Elli yıllık dostları, elli yıllık dostlarını tam suyu karşıya geçerken bırakıveriyorsa böyle olmadığı anlaşılıyor!

Elli yıllık dostları elli yıllık dostlarını en ufak bir korku, panik, vehim, çıkar karşısında arkadan hançerlemekten zerre kadar imtina etmiyorsa böyle olmadığı anlaşılıyor!

Etrafımızdaki insanları bizleri övenlerden değil, hakikate bulanmış dikkatlerle yerenlerden seçersek böyle olmaz!

Övenin, iktidarla ilişkisi hep kazanmaya ilişkindir, kazanamayacağını anladığında hemen satar!

Yerenin iktidarla ilişkisi kazandırmaya ilişkindir, bu yüzden kaybedeceği bir şey olmadığından asla arkadan hançerlemez, zira daima önden konuşur!

Gücü elinde bulunduranlar etraflarında daima güçsüz insanlar isterler, bu yüzden güçleri de hayatlarıyla sınırlı olur!

Hâlbuki gücü elinde bulunduranlar etraflarında kendileri kadar olmasa da güçlü insanlar barındırsa, sistemleri ilânihaye payidar olur!

Hz. Ömer Peygamberimize görüşlerini apaçık söylemekten çekinmezdi, peygamberin icraatlarının aleyhine olsa bile!

Ama peygamber de etrafından Ömerleri, Ebu Bekirleri, Osmanları, Alileri yok etmeye çalışmadı, aksine onları daha da korudu ve artırdı.

Tarih bunun ne değerli bir şey olduğunu gösterdi ama örneğini de maalesef aşikar kılmadı!

Yaptıklarımızın, kendileri için yaptıklarımızdan takdir görmemesi bizi üzüyor ve şevkimizi kırıyorsa takdire karşı zaafımız;

Yaptıklarımızın, kendileri için yaptıklarımızdan takdir görmemesi bizi ilgilendirmiyor ve şevkimize zerre kadar halel getirmiyorsa takdire karşı lakaytlığımız var demektir.

Bu lakaytlık bizi yüceler katında yüceltir.

Düşman kuyunu kazacak, köpekler havlamaya devam edecek, dost bildiklerin dualarını bedduaya, kalemlerini hançere, tebessümlerini zehirli suretlere çevirecek, yaptıkların takdirden ziyade kusur addedilecek, övenlerin yerenlere devşirilecek…

Sen tebessüme devam edeceksin! Tebessümü bir an bırakmayacaksın! Çünkü suratını azıcık astığında bütün o düşman suretleri sevindirmiş olacaksın!
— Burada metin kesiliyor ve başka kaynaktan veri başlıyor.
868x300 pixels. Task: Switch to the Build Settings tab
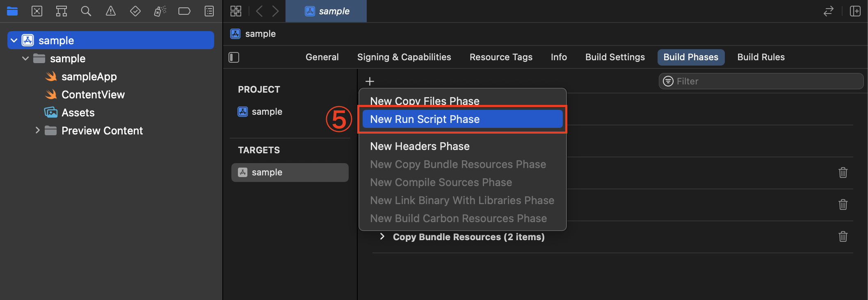coord(615,57)
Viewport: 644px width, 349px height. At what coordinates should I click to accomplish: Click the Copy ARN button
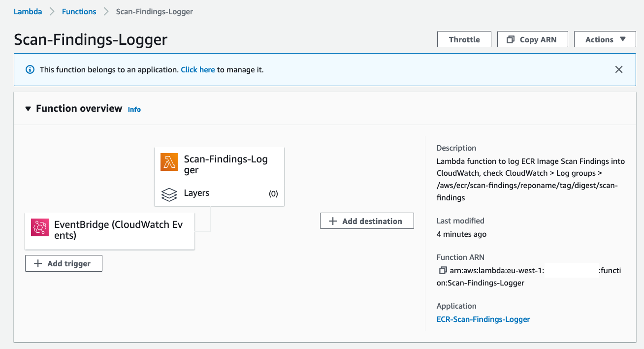532,39
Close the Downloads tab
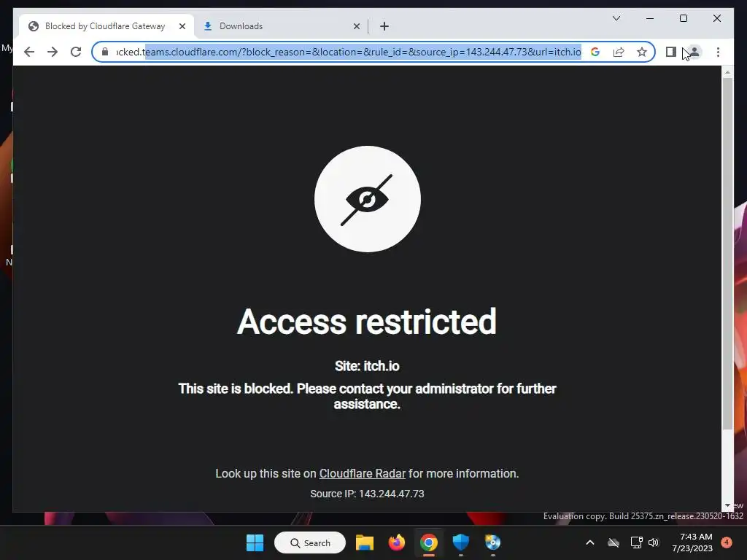 [356, 26]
Bütün bunları yapman için, icraatlarını sağlama yapacak bazı sağlayıcılara ihtiyacın var!

Kanaatimin hakikatim olduğuna eminim!

Çünkü sadece kendileri için yaşayanların hayatları, ölümlerine kadardır!

Ötekiler için yaşayanların ve yaşatanların hayatı ötekiler var olduğu müddetçe devam eder.

Kim olursak olalım, hangi mevkii işgal edersek edelim şu sorunun cevabı daima zihinlerimiz meşgul etsin:

Bizi överek öldürenleri, bizi eleştirerek yaşatacak olanlara tercihin sebebi ne?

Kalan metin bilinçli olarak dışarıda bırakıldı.